__TEXT EXCERPT__.
——

February 25, 2021
The Frick Art Reference Library’s 2020–21 four-part symposium “Technological Revolutions and Art History” explores how recent advances in computer vision technologies are impacting the field of art history. In the third session, held on January 14, 2021, participants turned their attention to digitization and discussed how recent technologies from 3D digital imaging to artificial intelligence have the potential to expand audience engagement with cultural heritage while also, ironically, limiting understanding and community connection by omitting context and introducing bias.
To frame these issues of access and bias, former Digital Art History Lead Ellen Prokop interviewed one of the symposium’s organizers, the Frick’s Associate Chief Librarian for Preservation, Imaging, and Creative Services Luciano Johnson, alongside the Andrew W. Mellon Chief Librarian of the Frick Art Reference Library, Dr. Stephen Bury.
Register here for the fourth and final session of the symposium on Thursday, March 11, from 11:00 a.m. to 1:00 p.m. You can watch recordings of the symposium’s sessions on our YouTube channel.
Ellen Prokop (EP): Two of the greatest challenges facing researchers and the staff that supports them are the issues of context and access. What are some of the ways that the Frick Art Reference Library is tackling these areas?

——

__ROWS__.
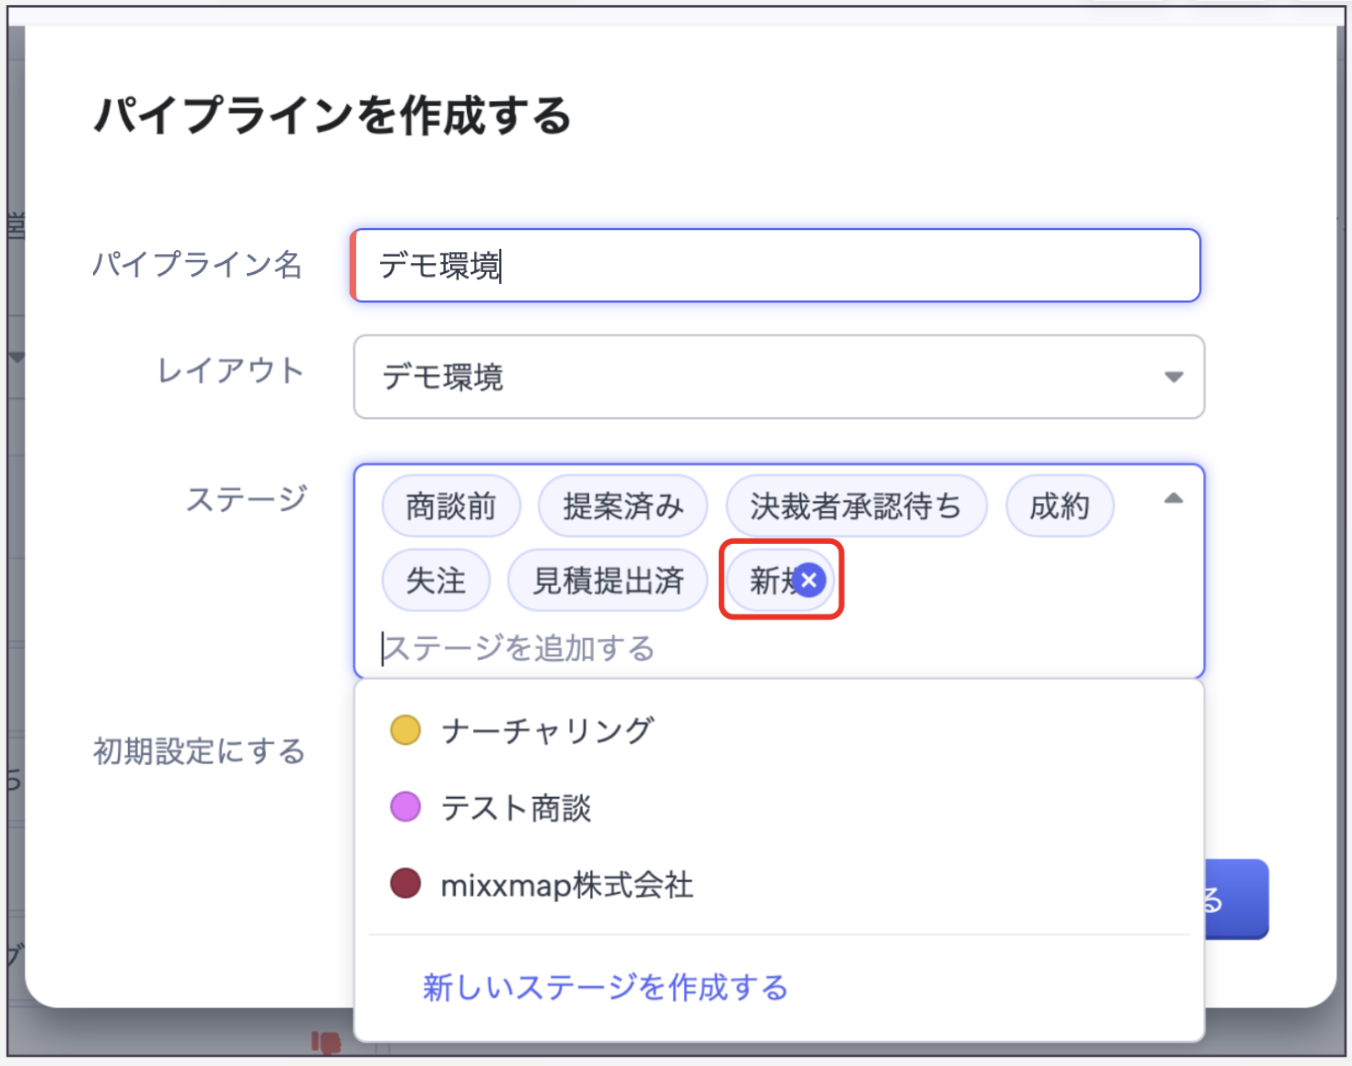Select mixxmap株式会社 from the stage list

[x=566, y=885]
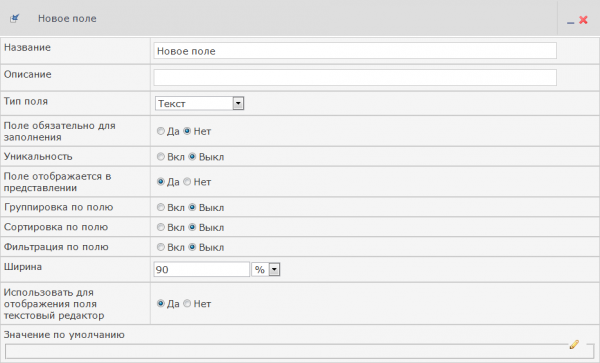Click the 'Ширина' field containing 90
This screenshot has width=600, height=363.
(202, 269)
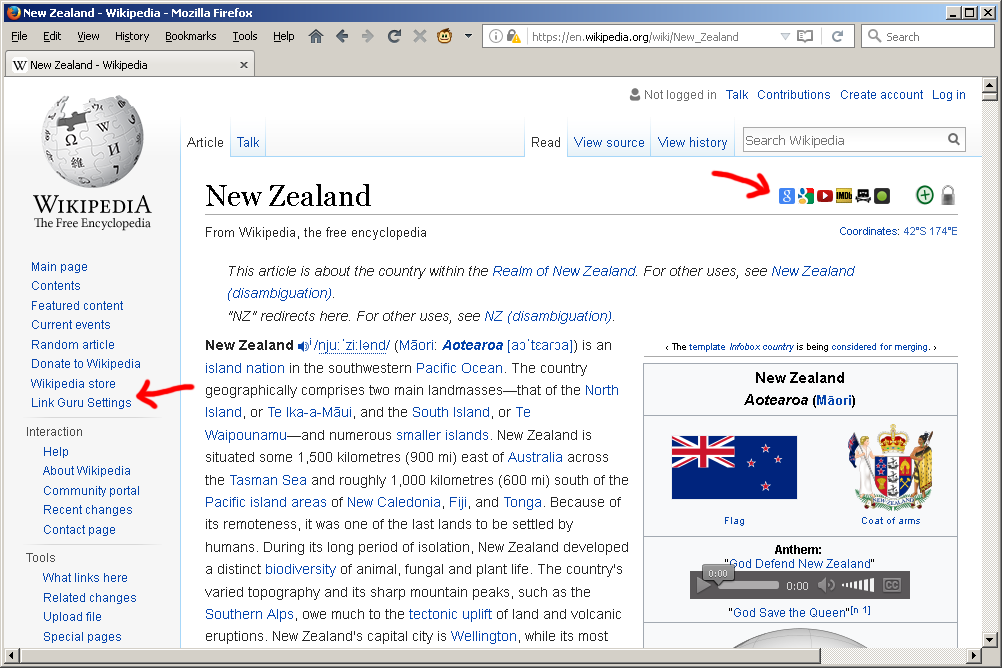Open the View history tab
The image size is (1002, 668).
692,142
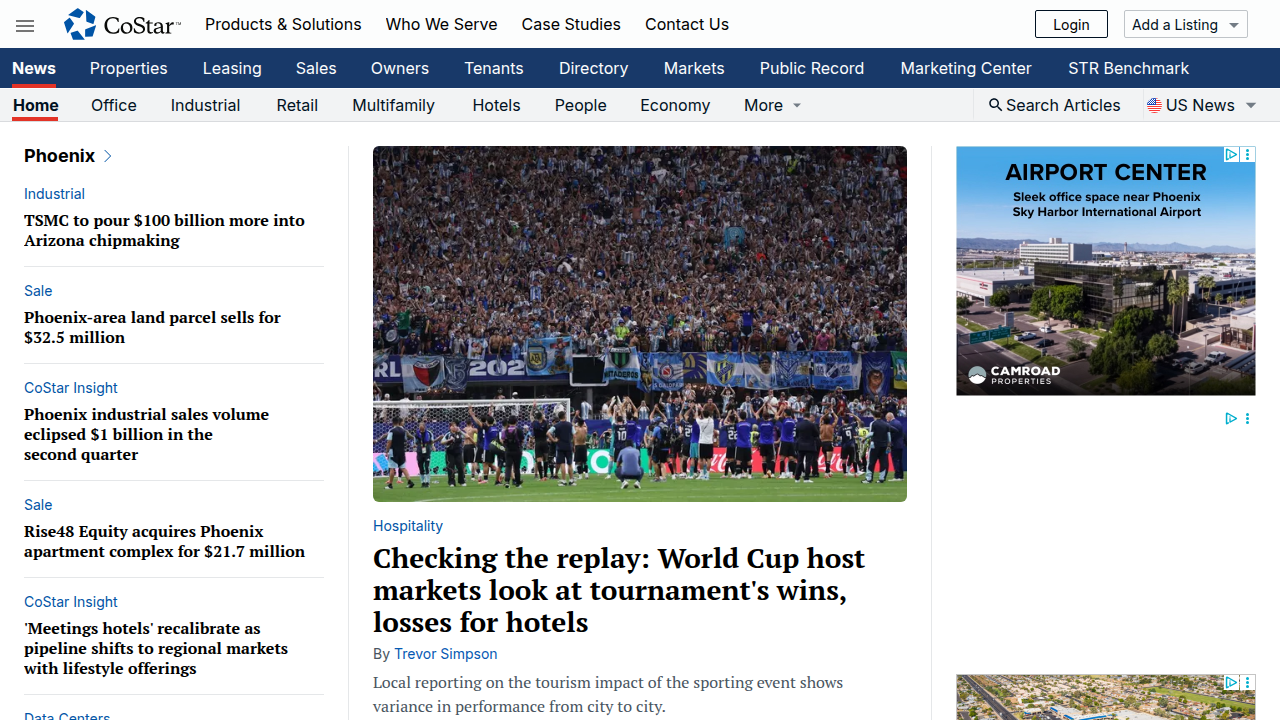The image size is (1280, 720).
Task: Open author Trevor Simpson's page
Action: [x=445, y=654]
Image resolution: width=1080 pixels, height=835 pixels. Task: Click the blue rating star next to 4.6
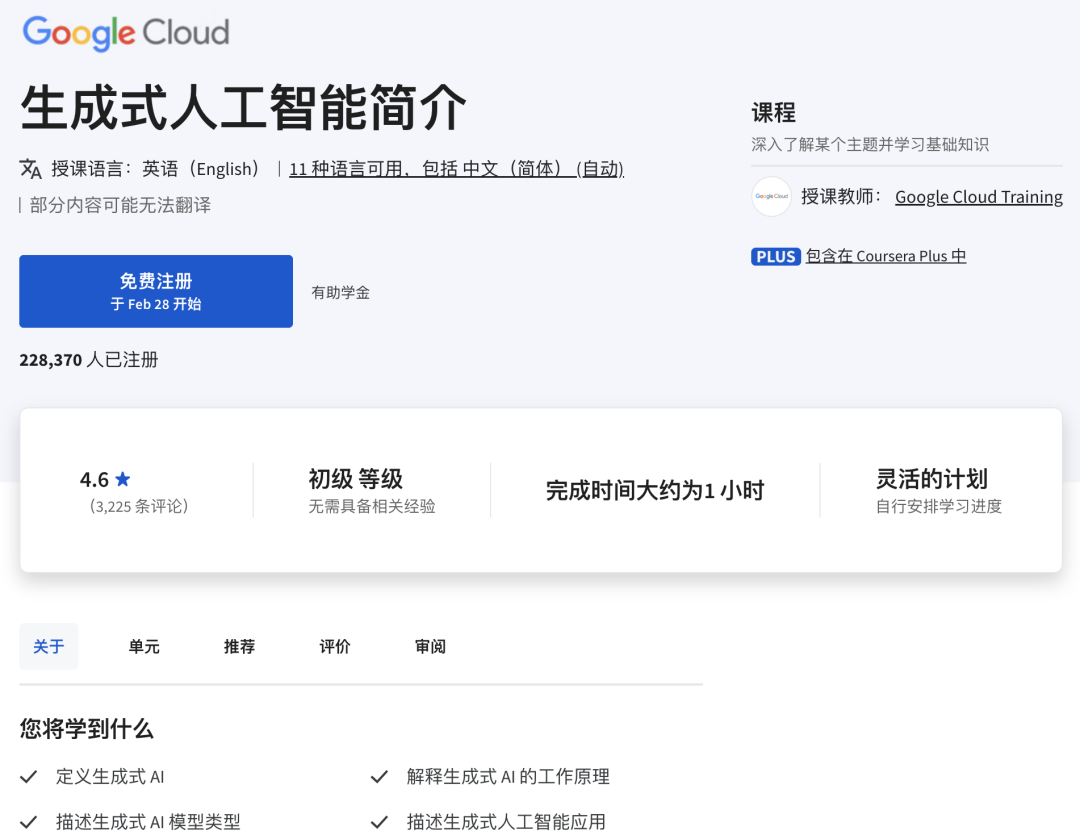pyautogui.click(x=122, y=479)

——

__SET TASK A__. According to the symposium text, on what date was the third session held?
__SET TASK B__. Reproduce word for word the part of the records that begins at the line containing "Image resolution: width=1080" and continues through the last line of the records. Leave the pictures out.
The symposium text and the records are separate, unrelated material.

__FINAL RESULT A__. January 14, 2021.

__FINAL RESULT B__.
Image resolution: width=1080 pixels, height=835 pixels. Task: Click the blue rating star next to 4.6
pyautogui.click(x=122, y=479)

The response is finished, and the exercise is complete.